Die CO2-Bilanz beschreibt die Treibhausgasemission bzw. Klimawirkung einer Baumaßnahme als Summe der grauen Energie und der verkehrlichen Wirkung. Hierauf wird im nächsten Abschnitt detailliert eingegangen.
Das Prinzip der Kreislaufwirtschaft bedeutet, dass Weiter-, Wiederverwendung oder Ertüchtigung bestehender Bauwerke stets der Vorzug gegenüber einem Ersatzneubau gegeben werden sollte. Dieses Paradigma ist keine neue Erfindung – in der Vergangenheit war es gängige Praxis, da Materialien teuer und Arbeit vergleichsweise günstig war. Hier geht es gewissermaßen um eine Rückbesinnung auf alte Stärken. Optimalerweise werden Baumaßnahmen durch eine bessere Nutzung bestehender Infrastruktur vermieden, wie z. B. durch intelligente Verkehrssteuerung (ITS) oder den Einsatz von Sensoren (Structural Health Monitoring). Falls dies nicht möglich ist, wäre als zweitbeste Möglichkeit die Wiederverwendung oder Verstärkung bestehender Bauwerke zu bevorzugen. Ein typischer Anwendungsfall ist die Verstärkung einer bestehenden Brücke statt eines Ersatzneubaus. Nur wenn es sich nicht vermeiden lässt, sollte der Neubau gewählt werden. Dann gilt es, diesen so klimaneutral wie möglich zu planen.

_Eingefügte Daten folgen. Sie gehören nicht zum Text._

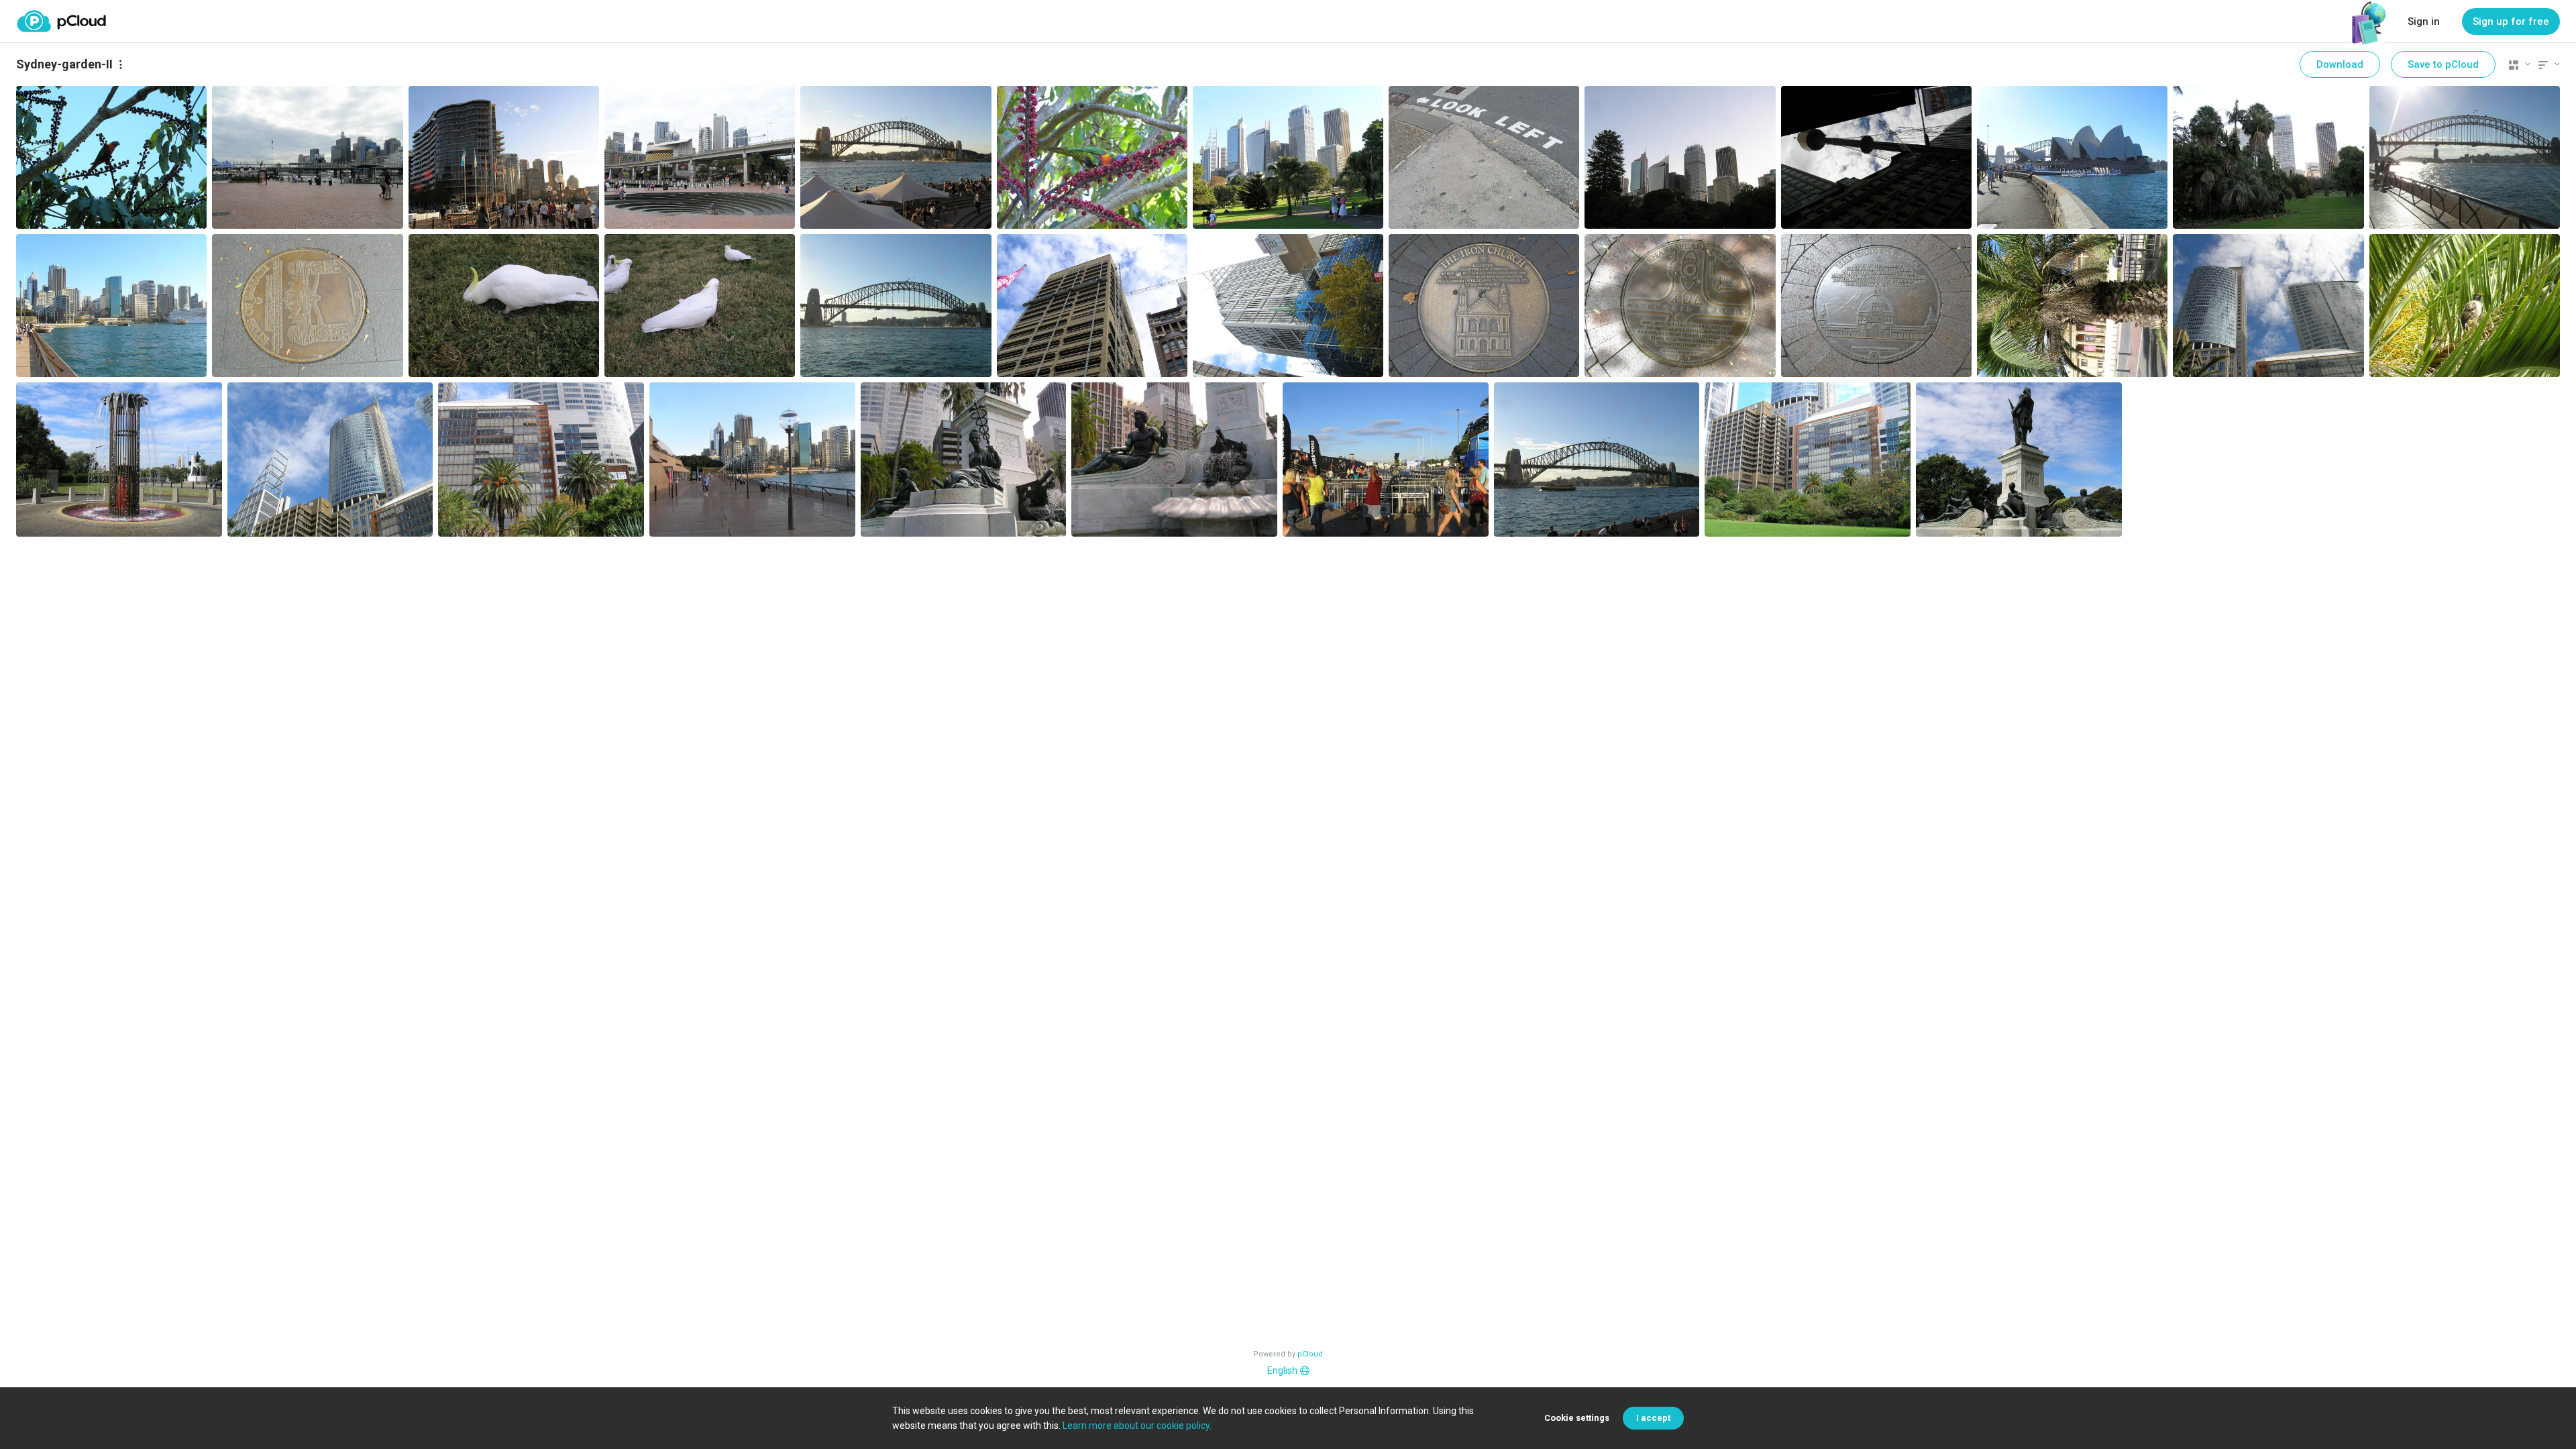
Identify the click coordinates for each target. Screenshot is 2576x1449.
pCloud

Vergleicht man hier verschiedene EU-Staaten, erkennt man schnell, das aktuell äußerst unterschiedliche Akzente gesetzt werden – während z. B. in den Niederlanden die Ertüchtigung und der Erhalt im Mittelpunkt stehen, ist dies in Deutschland aktuell nicht gewünscht. Man muss eingestehen, dass häufig ohne Not Brücken vollständig rückgebaut und ersetzt werden, was hinsichtlich der Nachhaltigkeit der Baumaßnahme katastrophal ist. Etwas besser ist in Deutschland die Situation im Erdbau, wo durch die Ersatzbaustoffverordnung nun ein Paradigmenwechsel erkennbar wird. Im Sinne der Kreislaufwirtschaft ist hier eine Verwertung von Ersatzbaustoffen möglichst innerhalb der gleichen Maßnahme zu bevorzugen [4]. Durch ein Bodenmanagementkonzept können unnötiger Transport und eine potenzielle Gewässerverschmutzung verhindert werden.

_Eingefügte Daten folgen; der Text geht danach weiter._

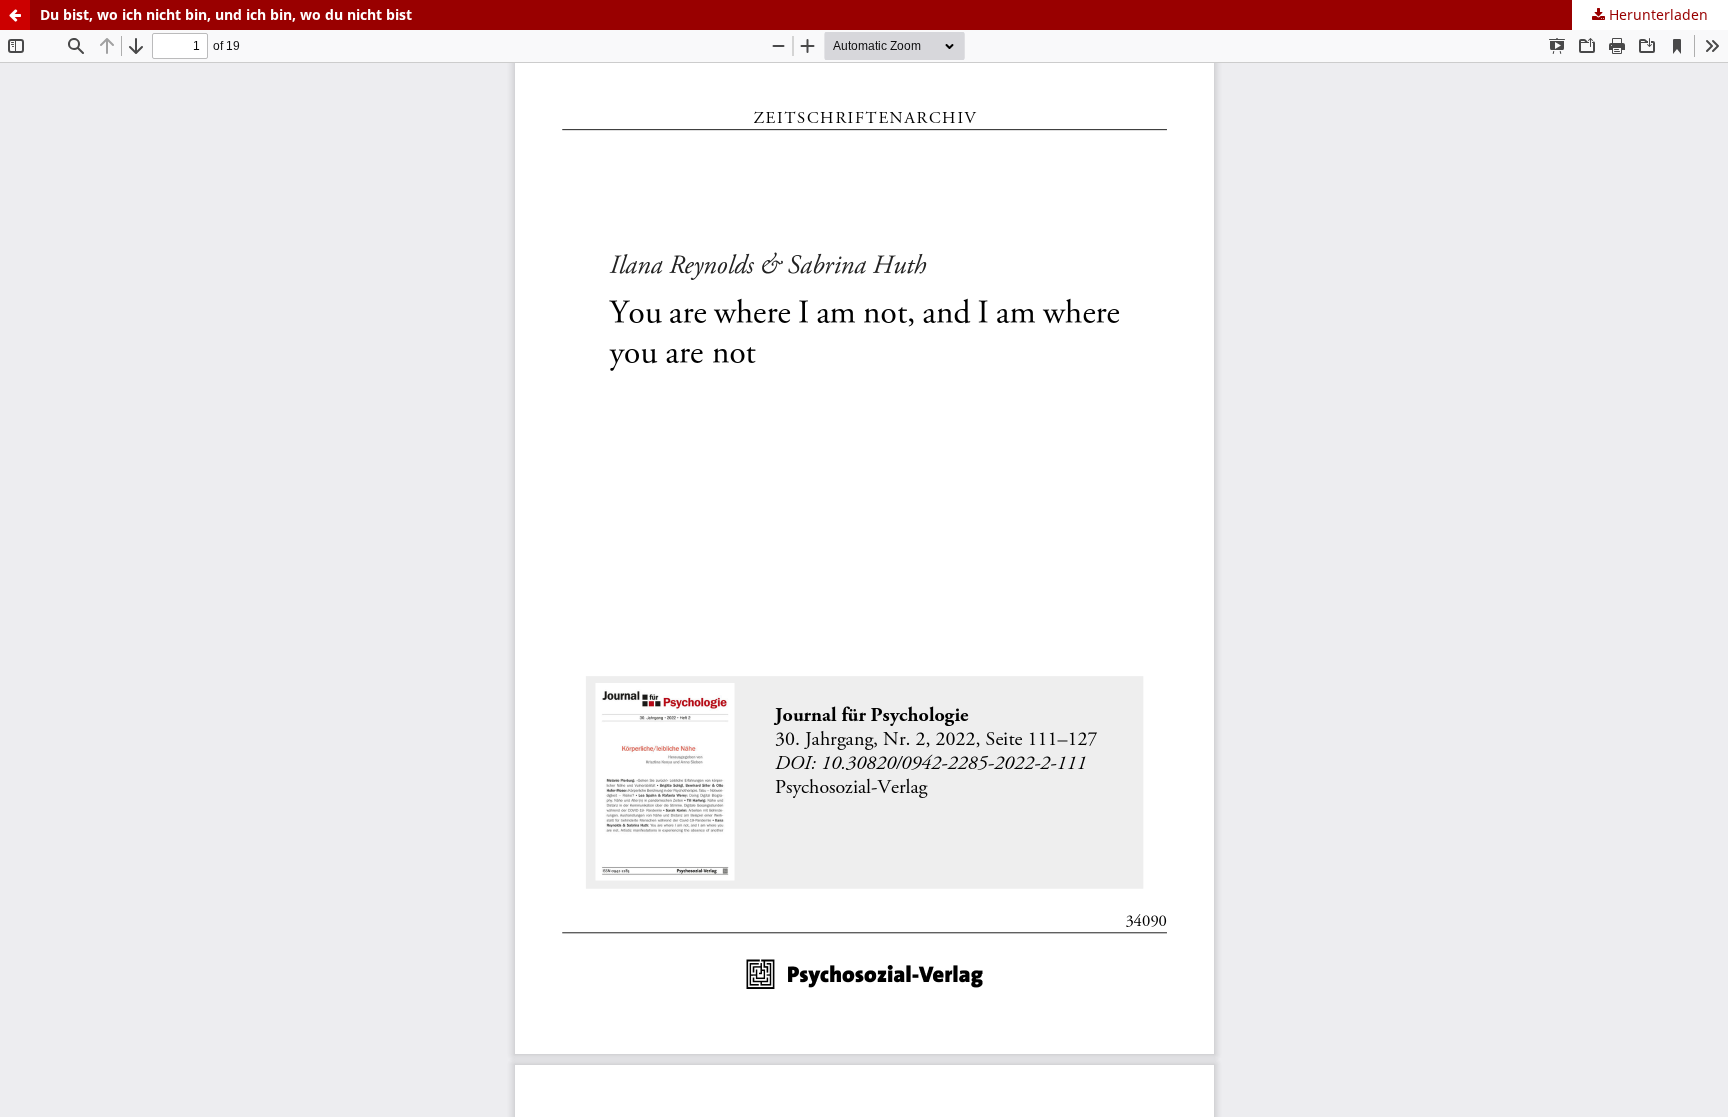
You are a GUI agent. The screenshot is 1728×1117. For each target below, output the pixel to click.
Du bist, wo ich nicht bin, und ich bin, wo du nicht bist (226, 14)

Die Belange der Artenvielfalt und Gesellschaft werden im Rahmen eines landschaftspflegerischen Begleitplans bzw. eines Lärmschutzgutachtens erörtert und es werden Handlungsempfehlungen entwickelt. Dies ist seit Jahrzehnten fester Bestandteil der Trassenfindung und wird im Zuge der Planfeststellung zwischen den Beteiligten abgestimmt. Es geht hier v. a. um lokale Betroffenheiten wie die Notwendigkeit von Lärmschutzwänden, den Erwerb privater Grundstücke oder umweltfachliche Aspekte. Es muss abgewogen werden, ob die negativen Auswirkungen der Maßnahme überhaupt durch den verkehrlichen Nutzen dieser zu rechtfertigen sind – und wenn ja, bei welcher Variante insgesamt die geringsten Betroffenheiten entstehen und wie die entstehenden Auswirkungen kompensiert werden können.
Eine Planung für Klimaresilienz bedeutet, dass der bereits eingetretene und der voraussichtlich noch zu erwartende Klimawandel in der Planung berücksichtigt werden. Das BMDV-Expertennetzwerk Klimawandelfolgen und Anpassung beschäftigt sich z. B. seit 2016 mit der Prognose der Auswirkungen des Klimawandels und möglichen Anpassungsstrategien: Wie können wir Extremwetterbedingungen oder dem Meeresspiegelanstieg begegnen und in unsere Planungen einfließen lassen?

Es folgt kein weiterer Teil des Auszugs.